Thrown for a Curve: Perfect Fit #2 by Sugar Jamison with Excerpt
An offer on NetGalley, I’m so glad that I grabbed this book: a perfect breath of fresh air in a story that provided laughs, tears and just enough conflict before the happy ending. Sugar Jamison presents a romance that meshes love, fear, family and even some humor all emanating from her ‘oversized’ heroine Cherri.
Secondary characters are delightful, from friends who have created their own family to the dog one whisker away from being made into doggie stew, to a Ukrainian immigrant grandmother who muddles words when she is upset and is so protective and loving in her outrageous behaviors that she soon becomes a favorite.
Cherri is tall, over six feet, arty and was raised by her grandparents after her mother disappeared without a trace. Rather than hiding under a desk and sucking her thumb, Cherri manages her often difficult grandmother, the household bills, wrangles a recalcitrant dog and coddles a truck on its last legs. She has put her life, and her dreams, on hold to serve her own sense of responsibility to the only family she knows. Rather than use her talents or education to teach art classes, or paint, she is working with her best friends in a dress shop, while caring for her grandmother. Dating is a non-issue: she doesn’t have time or interest, thinking that her height and curves are off putting to men.

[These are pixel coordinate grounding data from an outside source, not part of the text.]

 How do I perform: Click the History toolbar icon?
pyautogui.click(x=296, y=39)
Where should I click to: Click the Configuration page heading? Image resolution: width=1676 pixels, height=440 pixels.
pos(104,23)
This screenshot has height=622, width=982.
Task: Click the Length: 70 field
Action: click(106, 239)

Colin is the local lady killer and best friend to Mike: the man who married Cherri’s boss and treats her like a little sister. While both he and Colin spent their college years and beyond tearing up the town, Mike’s newfound newlywed status and lack of free time for Colin leave him feeling at loose ends. After he thought his heart was broken, Colin had not dated, and was finding that Cherri is more than simply intriguing, despite his friend’s concern.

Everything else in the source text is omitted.